Aim of the exercise
The complete set of records should be given again verbatim.

━━━━━━━━━━━━━━━━

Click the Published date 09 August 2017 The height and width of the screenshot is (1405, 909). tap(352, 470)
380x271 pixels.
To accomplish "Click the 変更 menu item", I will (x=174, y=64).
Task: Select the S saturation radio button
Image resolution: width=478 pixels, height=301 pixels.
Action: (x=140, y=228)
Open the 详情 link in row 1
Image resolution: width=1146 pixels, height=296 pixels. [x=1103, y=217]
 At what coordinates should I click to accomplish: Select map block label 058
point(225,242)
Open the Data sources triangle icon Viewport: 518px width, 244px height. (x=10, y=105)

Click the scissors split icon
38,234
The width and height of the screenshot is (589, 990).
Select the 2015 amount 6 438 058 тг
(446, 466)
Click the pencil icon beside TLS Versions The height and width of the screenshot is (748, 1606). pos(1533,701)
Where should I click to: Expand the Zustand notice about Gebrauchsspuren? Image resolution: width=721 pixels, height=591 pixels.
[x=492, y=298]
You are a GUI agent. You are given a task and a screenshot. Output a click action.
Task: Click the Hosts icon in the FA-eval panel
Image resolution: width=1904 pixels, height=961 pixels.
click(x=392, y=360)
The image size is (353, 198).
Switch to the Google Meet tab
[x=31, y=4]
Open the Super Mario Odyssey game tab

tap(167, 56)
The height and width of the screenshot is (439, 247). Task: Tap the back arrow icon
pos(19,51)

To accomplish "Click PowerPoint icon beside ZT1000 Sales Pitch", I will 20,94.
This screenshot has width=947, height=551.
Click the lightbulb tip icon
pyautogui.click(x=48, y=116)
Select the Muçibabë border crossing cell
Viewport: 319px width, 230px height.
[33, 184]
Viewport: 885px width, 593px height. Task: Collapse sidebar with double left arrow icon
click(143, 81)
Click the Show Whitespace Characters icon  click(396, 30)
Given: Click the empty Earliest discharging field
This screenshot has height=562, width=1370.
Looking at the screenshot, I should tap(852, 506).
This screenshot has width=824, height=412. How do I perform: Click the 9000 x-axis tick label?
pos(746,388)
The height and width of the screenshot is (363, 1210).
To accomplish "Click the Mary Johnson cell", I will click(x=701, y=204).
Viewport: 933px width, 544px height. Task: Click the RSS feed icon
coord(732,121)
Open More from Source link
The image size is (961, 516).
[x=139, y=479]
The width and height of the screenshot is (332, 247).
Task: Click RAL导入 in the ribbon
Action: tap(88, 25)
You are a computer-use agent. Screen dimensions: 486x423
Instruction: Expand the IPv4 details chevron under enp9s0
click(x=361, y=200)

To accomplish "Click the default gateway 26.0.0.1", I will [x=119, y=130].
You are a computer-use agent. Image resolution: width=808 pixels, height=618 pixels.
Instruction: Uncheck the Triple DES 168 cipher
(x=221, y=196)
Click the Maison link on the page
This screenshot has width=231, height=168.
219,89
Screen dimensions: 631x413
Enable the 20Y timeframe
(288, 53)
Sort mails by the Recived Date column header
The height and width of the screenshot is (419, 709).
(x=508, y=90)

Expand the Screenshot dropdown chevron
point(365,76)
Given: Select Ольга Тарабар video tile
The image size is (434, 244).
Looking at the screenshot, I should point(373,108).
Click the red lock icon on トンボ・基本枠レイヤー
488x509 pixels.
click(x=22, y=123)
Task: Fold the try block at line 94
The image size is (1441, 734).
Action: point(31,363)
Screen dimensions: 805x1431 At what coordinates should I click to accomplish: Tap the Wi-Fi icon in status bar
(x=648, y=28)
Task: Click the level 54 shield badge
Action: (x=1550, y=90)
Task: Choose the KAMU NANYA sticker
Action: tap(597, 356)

━━━━━━━━━━━━━━━━

Output
Click the Published date 09 August 2017 The height and width of the screenshot is (1405, 909). tap(352, 470)
380x271 pixels.
To accomplish "Click the 変更 menu item", I will (x=174, y=64).
Task: Select the S saturation radio button
Image resolution: width=478 pixels, height=301 pixels.
Action: (x=140, y=228)
Open the 详情 link in row 1
Image resolution: width=1146 pixels, height=296 pixels. [x=1103, y=217]
 At what coordinates should I click to accomplish: Select map block label 058
point(225,242)
Open the Data sources triangle icon Viewport: 518px width, 244px height. (x=10, y=105)

Click the scissors split icon
38,234
The width and height of the screenshot is (589, 990).
Select the 2015 amount 6 438 058 тг
(446, 466)
Click the pencil icon beside TLS Versions The height and width of the screenshot is (748, 1606). pos(1533,701)
Where should I click to: Expand the Zustand notice about Gebrauchsspuren? Image resolution: width=721 pixels, height=591 pixels.
[x=492, y=298]
You are a GUI agent. You are given a task and a screenshot. Output a click action.
Task: Click the Hosts icon in the FA-eval panel
Image resolution: width=1904 pixels, height=961 pixels.
click(x=392, y=360)
The image size is (353, 198).
Switch to the Google Meet tab
[x=31, y=4]
Open the Super Mario Odyssey game tab

tap(167, 56)
The height and width of the screenshot is (439, 247). Task: Tap the back arrow icon
pos(19,51)

To accomplish "Click PowerPoint icon beside ZT1000 Sales Pitch", I will 20,94.
This screenshot has width=947, height=551.
Click the lightbulb tip icon
pyautogui.click(x=48, y=116)
Select the Muçibabë border crossing cell
Viewport: 319px width, 230px height.
[33, 184]
Viewport: 885px width, 593px height. Task: Collapse sidebar with double left arrow icon
click(143, 81)
Click the Show Whitespace Characters icon  click(396, 30)
Given: Click the empty Earliest discharging field
This screenshot has height=562, width=1370.
Looking at the screenshot, I should tap(852, 506).
This screenshot has width=824, height=412. How do I perform: Click the 9000 x-axis tick label?
pos(746,388)
The height and width of the screenshot is (363, 1210).
To accomplish "Click the Mary Johnson cell", I will click(x=701, y=204).
Viewport: 933px width, 544px height. Task: Click the RSS feed icon
coord(732,121)
Open More from Source link
The image size is (961, 516).
[x=139, y=479]
The width and height of the screenshot is (332, 247).
Task: Click RAL导入 in the ribbon
Action: tap(88, 25)
You are a computer-use agent. Screen dimensions: 486x423
Instruction: Expand the IPv4 details chevron under enp9s0
click(x=361, y=200)

To accomplish "Click the default gateway 26.0.0.1", I will [x=119, y=130].
You are a computer-use agent. Image resolution: width=808 pixels, height=618 pixels.
Instruction: Uncheck the Triple DES 168 cipher
(x=221, y=196)
Click the Maison link on the page
This screenshot has width=231, height=168.
219,89
Screen dimensions: 631x413
Enable the 20Y timeframe
(288, 53)
Sort mails by the Recived Date column header
The height and width of the screenshot is (419, 709).
(x=508, y=90)

Expand the Screenshot dropdown chevron
point(365,76)
Given: Select Ольга Тарабар video tile
The image size is (434, 244).
Looking at the screenshot, I should point(373,108).
Click the red lock icon on トンボ・基本枠レイヤー
488x509 pixels.
click(x=22, y=123)
Task: Fold the try block at line 94
The image size is (1441, 734).
Action: point(31,363)
Screen dimensions: 805x1431 At what coordinates should I click to accomplish: Tap the Wi-Fi icon in status bar
(x=648, y=28)
Task: Click the level 54 shield badge
Action: (x=1550, y=90)
Task: Choose the KAMU NANYA sticker
Action: tap(597, 356)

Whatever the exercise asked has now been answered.